Coping with an invisible illness |

Coping with an invisible illness

With prescription drugs and pictures lining the shelves of the small cabin on Bellevue Avenue, “Pat’s Place” as stated on a wooden plaque has evolved into Pat MacLeod’s whole world.

MacLeod, who is featured at the Lake Tahoe Community College Theater documentary playing tonight at 7:30 called “I Remember Me,” has suffered from chronic fatigue syndrome since September 1979. It was then that she felt the onslaught of the disease when an attempt to get out of bed became a fall to the floor.
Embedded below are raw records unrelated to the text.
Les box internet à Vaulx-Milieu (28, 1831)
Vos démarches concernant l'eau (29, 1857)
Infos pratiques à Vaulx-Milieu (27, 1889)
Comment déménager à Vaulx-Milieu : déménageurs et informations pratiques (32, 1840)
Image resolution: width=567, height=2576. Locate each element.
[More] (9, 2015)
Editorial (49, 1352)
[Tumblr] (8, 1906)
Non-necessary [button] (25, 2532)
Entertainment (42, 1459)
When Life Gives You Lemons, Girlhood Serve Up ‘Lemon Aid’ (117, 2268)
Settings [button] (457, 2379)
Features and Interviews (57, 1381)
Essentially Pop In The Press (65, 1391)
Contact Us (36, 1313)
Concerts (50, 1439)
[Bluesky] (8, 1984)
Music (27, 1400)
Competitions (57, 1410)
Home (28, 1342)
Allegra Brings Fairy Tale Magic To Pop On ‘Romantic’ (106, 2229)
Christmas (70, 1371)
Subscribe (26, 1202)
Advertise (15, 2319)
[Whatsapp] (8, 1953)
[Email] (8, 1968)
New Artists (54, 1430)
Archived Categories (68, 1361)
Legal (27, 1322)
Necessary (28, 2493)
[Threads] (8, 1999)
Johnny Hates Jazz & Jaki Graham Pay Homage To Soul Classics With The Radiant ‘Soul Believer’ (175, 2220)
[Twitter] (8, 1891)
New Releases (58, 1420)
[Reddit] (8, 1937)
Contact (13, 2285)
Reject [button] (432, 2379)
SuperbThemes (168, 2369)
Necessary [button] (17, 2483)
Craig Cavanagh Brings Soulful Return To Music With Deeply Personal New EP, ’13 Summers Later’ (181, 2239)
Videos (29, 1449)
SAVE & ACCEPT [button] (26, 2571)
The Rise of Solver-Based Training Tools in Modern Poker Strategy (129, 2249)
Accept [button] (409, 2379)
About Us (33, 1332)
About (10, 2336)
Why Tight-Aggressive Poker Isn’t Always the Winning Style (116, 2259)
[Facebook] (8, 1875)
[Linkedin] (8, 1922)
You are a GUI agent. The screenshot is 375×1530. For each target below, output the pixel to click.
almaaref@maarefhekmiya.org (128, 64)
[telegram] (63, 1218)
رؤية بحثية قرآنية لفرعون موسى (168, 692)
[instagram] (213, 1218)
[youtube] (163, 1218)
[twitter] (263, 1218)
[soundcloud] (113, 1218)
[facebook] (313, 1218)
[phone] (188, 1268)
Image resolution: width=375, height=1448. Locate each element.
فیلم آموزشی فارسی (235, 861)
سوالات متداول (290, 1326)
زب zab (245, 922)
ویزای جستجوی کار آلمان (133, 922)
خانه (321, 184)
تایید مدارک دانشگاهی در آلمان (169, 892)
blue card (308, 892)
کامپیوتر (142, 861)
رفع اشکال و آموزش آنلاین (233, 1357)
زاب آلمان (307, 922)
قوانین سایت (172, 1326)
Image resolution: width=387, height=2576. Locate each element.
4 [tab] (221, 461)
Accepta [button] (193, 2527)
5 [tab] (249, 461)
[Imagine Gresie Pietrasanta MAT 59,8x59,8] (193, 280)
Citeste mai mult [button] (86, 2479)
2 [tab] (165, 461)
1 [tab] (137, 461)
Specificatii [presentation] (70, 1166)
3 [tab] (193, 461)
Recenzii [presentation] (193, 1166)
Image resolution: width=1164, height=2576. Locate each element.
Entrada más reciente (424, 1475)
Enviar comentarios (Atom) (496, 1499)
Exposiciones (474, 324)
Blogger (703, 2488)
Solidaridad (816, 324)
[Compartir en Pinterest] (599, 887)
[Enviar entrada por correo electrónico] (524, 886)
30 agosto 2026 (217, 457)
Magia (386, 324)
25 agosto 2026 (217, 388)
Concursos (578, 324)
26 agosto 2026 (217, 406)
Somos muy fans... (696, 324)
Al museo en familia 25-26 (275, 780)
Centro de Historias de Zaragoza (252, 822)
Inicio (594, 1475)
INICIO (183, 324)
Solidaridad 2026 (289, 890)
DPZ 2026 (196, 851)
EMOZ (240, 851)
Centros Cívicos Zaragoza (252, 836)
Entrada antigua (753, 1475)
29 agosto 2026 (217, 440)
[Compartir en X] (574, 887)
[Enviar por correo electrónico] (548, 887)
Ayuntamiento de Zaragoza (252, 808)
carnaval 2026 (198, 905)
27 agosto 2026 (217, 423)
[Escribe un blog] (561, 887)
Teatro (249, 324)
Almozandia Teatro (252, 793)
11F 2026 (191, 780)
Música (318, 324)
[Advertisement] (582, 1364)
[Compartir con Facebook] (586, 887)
Her depth perception was gone, so she took the bus instead of walking the three-mile round trip to the Crescent V Shopping Center where she worked at the former Cream Puff Bakery.

“When I got to work, I had to hang onto things,” she said.

MacLeod, 55, went to the doctor the next day — which began a long, arduous educational journey into her health and the misconceptions surrounding the medical condition.

“Doctors would say: ‘We know something is wrong but don’t quite know what,'” she said. Diagnoses ranged from stress to a psychological deficiency.

Seven years from her first clue she was sick, MacLeod was finally diagnosed with chronic fatigue.

“(Awareness) was 50 percent of the battle. If I could’ve done a cartwheel, I would have,” she said.

It tends to strike women at an average age of 30.

The complex condition is characterized by profound weariness and multiple symptoms that may vary from abdominal pain, dizziness and nausea to night sweats, skin sensations and shortness of breath. The most common symptoms include sore throat, fever and muscle pain. Memory loss has also been tied to the syndrome.

Treatment is not necessarily for the disease, but for the symptoms. MacLeod regularly takes gastrointestinal and anti-seizure medication, calcium, aspirin, magnesium and vitamin D for her symptoms.

“We’re talking exhaustion. Bones feel like rubber bands,” she said.

MacLeod said she has lost 30 pounds, her home, job and her ability to spell and perform mathematics. She now relies on disability benefits, a fight in itself to receive, she said.

But the physical aspects of the disease fail to show the scope of disappointment of a life with chronic fatigue — also referred to as myalgic encephalome.

Friends have donated furniture and delivered groceries, but many “people don’t want to hear about it.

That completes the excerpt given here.